-- begin Text shown --

Balázs randomly mumured on a Friday afternoon while I was doom scrolling the endless stream of despair on Memegen some time shortly after the Jan 2023 layoffs. Friday wasn’t one of the team designated RTO days, but I decided to work from office anyway for some focus time, as few people would be coming in.
B: “It’s pretty cool.”
Balázs proceeded to explain to me that read-copy-update, or RCU, is a lock-free mechanism to update data structures that are actively being consumed by asynchronous readers without the usage of locks. It was first introduced into the Linux kernel back in 2002, but discussions and designs date back to the mid 90s. The general idea is that instead of applying a mutex lock to update an asynchronously read data structure, instantiate a copy of the existing data structure and apply changes to the new instance. After the changes are applied, do an atomic update of the pointer from the old instance to the new one. This essentially creates a lock-free update of data change.
Me: “But wouldn’t the updating of the pointer itself also require a lock?”

-- end Text shown --

Reproduce the read-copy-update text from "Balázs proceeded to" up to and including "of data change.".

-- begin Supplied information --

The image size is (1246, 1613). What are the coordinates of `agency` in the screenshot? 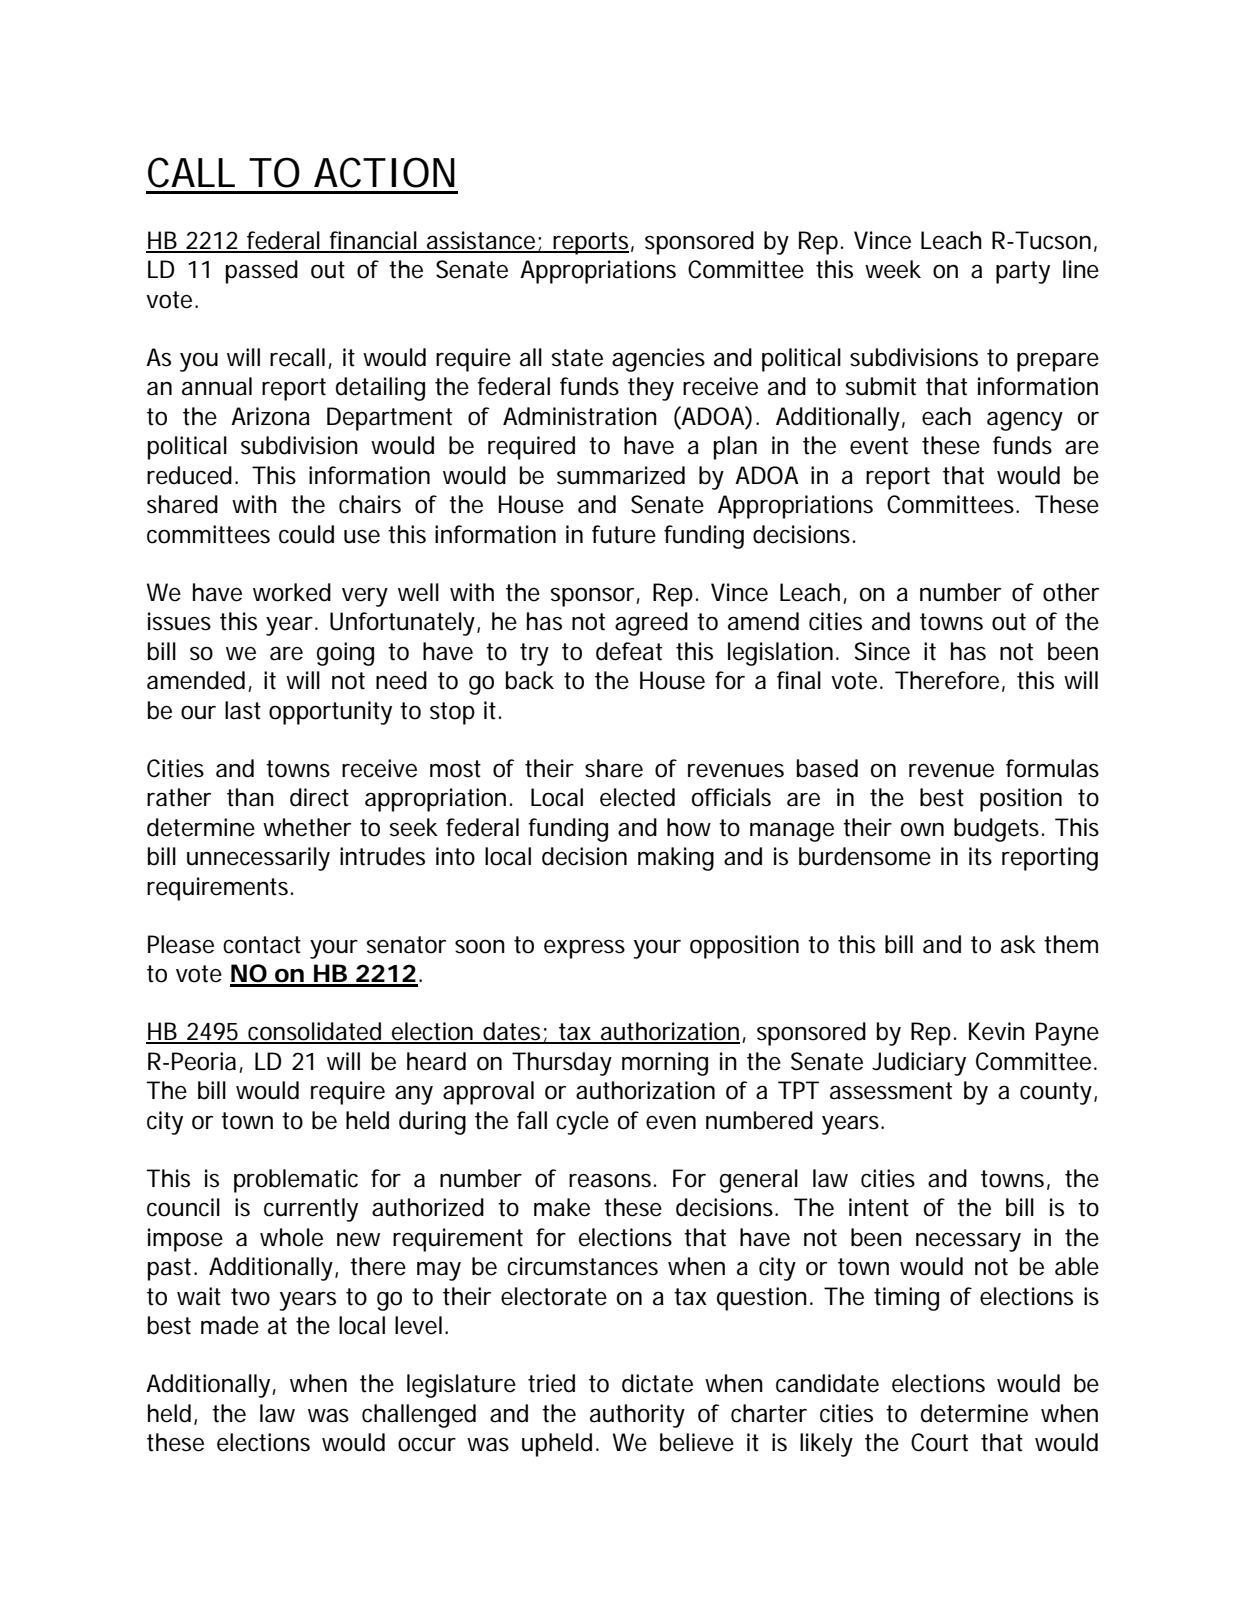 It's located at (1025, 421).
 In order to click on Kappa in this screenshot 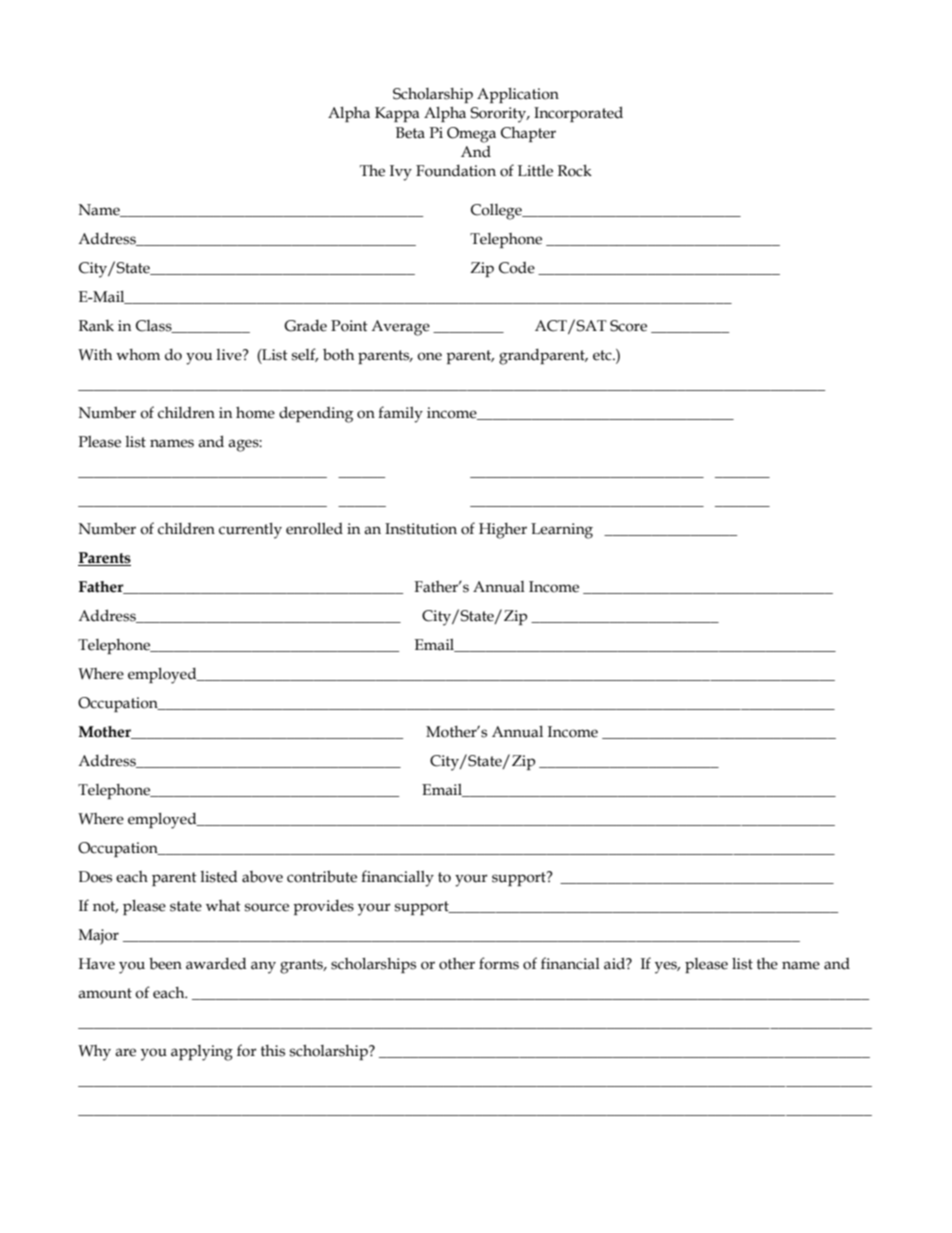, I will do `click(397, 114)`.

-- end Supplied information --

== In response ==
Balázs proceeded to explain to me that read-copy-update, or RCU, is a lock-free mechanism to update data structures that are actively being consumed by asynchronous readers without the usage of locks. It was first introduced into the Linux kernel back in 2002, but discussions and designs date back to the mid 90s. The general idea is that instead of applying a mutex lock to update an asynchronously read data structure, instantiate a copy of the existing data structure and apply changes to the new instance. After the changes are applied, do an atomic update of the pointer from the old instance to the new one. This essentially creates a lock-free update of data change.